Your goal
Scan the records below for the line containing "The image size is (1512, 808)." and the line containing "You are a computer-use agent. The image". Copy both, plus every line between, exactly.

===== Extracted entries

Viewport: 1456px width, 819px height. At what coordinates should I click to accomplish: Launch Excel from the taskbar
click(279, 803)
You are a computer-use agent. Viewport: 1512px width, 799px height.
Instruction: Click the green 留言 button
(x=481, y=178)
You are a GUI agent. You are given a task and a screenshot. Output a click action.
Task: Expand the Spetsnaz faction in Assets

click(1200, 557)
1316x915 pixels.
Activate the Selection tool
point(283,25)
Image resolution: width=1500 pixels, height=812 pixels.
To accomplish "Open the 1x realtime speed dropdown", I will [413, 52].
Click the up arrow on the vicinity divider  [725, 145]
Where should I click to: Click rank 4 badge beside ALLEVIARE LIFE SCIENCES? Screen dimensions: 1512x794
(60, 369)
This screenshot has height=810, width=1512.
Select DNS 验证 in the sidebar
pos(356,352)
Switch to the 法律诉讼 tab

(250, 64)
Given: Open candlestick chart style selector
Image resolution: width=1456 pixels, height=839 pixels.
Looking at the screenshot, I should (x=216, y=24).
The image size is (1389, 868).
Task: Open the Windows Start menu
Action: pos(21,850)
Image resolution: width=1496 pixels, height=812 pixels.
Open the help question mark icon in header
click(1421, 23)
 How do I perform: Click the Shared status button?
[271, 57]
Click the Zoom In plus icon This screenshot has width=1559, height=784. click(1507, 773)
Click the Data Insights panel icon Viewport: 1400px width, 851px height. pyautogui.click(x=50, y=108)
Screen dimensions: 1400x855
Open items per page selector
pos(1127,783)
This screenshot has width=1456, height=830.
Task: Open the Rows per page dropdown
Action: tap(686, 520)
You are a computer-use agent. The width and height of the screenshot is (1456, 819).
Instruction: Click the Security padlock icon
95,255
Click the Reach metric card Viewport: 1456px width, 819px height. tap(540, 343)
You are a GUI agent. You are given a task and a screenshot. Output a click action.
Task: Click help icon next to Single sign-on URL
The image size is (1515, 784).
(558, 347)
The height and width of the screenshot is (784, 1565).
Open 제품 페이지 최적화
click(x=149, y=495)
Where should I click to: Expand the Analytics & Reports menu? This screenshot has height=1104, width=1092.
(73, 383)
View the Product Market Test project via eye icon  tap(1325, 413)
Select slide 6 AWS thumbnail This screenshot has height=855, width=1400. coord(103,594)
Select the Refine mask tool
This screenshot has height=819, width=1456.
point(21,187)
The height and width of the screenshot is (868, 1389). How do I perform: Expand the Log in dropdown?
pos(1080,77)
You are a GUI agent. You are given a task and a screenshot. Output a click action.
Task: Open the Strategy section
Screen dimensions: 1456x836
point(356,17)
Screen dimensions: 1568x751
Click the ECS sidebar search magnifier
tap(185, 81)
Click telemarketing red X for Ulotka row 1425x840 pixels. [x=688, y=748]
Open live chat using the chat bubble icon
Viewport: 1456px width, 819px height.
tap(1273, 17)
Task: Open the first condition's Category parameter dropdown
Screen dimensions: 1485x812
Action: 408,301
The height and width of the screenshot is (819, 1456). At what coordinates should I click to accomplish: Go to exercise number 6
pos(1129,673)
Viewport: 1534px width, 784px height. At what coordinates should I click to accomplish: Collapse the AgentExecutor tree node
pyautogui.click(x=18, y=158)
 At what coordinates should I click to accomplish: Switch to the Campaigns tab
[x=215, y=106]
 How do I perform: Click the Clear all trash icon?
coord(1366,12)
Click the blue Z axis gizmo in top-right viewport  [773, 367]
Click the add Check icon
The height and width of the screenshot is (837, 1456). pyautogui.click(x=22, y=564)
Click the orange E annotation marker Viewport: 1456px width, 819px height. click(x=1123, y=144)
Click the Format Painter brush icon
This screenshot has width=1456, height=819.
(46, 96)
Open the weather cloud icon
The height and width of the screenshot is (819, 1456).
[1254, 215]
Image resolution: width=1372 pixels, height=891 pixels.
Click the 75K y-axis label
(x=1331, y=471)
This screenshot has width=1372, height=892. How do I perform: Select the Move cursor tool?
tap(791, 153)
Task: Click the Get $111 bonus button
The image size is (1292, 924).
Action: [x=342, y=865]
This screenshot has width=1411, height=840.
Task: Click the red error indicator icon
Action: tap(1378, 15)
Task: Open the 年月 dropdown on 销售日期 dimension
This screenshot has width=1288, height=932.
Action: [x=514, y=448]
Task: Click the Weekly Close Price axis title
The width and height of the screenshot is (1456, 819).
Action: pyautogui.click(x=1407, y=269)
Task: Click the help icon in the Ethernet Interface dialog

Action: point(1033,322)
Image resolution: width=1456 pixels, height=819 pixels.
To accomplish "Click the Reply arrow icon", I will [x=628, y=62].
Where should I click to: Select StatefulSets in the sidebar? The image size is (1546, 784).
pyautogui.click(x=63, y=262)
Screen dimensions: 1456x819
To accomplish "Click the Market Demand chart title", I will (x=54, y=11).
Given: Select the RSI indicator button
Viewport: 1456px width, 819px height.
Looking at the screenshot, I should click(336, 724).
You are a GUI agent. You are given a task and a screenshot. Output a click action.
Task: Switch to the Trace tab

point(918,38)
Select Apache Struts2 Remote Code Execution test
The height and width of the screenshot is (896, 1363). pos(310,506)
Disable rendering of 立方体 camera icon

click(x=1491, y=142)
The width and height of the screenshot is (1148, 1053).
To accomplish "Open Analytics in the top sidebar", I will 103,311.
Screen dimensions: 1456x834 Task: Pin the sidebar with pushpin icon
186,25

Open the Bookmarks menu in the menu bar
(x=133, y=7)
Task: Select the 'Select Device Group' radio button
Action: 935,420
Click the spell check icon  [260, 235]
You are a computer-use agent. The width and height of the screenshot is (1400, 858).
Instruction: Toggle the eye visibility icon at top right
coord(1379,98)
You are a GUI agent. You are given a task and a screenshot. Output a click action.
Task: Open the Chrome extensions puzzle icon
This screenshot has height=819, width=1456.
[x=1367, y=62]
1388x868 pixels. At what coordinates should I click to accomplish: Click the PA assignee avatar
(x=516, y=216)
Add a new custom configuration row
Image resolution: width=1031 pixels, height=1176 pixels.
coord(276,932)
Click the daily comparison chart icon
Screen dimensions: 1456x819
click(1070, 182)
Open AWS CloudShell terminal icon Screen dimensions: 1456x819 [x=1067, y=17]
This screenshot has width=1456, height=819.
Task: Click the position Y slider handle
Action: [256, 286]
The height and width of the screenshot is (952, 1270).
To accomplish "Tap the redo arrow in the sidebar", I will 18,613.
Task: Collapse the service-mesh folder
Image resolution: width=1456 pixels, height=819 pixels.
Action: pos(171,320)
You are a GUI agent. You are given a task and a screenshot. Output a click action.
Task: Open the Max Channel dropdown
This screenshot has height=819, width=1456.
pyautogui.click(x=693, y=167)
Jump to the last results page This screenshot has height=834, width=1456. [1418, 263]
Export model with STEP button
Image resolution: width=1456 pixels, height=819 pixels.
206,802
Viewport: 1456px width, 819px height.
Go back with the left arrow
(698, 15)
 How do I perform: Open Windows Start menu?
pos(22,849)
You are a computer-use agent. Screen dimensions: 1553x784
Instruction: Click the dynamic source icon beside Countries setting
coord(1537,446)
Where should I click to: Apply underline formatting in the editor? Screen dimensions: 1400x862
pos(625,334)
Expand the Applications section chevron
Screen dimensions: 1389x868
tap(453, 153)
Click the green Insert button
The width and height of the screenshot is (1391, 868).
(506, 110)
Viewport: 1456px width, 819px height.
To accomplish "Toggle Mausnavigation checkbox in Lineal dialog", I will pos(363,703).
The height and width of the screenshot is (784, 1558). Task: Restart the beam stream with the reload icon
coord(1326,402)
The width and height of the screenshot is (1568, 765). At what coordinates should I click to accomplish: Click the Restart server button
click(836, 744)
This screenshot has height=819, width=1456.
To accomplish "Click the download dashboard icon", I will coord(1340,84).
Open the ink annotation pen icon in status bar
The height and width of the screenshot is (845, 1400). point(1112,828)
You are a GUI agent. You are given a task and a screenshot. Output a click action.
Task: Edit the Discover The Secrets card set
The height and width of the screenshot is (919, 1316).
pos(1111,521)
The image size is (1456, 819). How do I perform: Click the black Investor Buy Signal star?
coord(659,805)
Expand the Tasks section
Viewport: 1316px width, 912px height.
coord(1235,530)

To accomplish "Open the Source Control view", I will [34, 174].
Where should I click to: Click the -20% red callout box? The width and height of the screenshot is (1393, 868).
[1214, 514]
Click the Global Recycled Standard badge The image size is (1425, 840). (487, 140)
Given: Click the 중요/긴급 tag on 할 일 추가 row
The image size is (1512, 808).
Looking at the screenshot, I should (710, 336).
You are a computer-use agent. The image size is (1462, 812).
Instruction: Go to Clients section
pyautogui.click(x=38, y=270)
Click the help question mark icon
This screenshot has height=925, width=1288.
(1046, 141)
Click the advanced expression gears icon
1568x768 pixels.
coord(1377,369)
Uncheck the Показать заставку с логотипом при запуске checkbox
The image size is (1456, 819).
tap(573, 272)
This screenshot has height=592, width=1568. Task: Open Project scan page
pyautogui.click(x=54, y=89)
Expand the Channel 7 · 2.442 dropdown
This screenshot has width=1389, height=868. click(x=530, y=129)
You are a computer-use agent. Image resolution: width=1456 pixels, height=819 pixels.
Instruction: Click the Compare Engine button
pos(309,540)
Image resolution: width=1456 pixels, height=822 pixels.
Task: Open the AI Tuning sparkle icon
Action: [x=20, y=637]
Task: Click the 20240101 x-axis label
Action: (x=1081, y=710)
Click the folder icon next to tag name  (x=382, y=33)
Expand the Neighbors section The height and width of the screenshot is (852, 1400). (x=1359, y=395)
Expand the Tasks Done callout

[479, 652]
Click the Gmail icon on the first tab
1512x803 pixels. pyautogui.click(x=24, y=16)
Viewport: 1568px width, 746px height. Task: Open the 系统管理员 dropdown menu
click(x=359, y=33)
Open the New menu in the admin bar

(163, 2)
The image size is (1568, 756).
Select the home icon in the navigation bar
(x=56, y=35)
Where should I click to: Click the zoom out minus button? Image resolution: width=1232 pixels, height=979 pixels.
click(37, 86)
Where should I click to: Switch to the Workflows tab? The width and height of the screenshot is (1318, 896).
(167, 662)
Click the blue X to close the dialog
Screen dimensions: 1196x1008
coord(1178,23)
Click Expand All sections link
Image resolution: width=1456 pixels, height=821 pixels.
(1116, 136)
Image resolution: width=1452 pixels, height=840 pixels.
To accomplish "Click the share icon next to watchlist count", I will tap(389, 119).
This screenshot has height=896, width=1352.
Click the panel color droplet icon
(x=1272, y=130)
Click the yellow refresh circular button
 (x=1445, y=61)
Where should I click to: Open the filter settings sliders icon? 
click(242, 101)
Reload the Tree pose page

==========

Result of this exercise
The image size is (1512, 808).
Looking at the screenshot, I should (710, 336).
You are a computer-use agent. The image size is (1462, 812).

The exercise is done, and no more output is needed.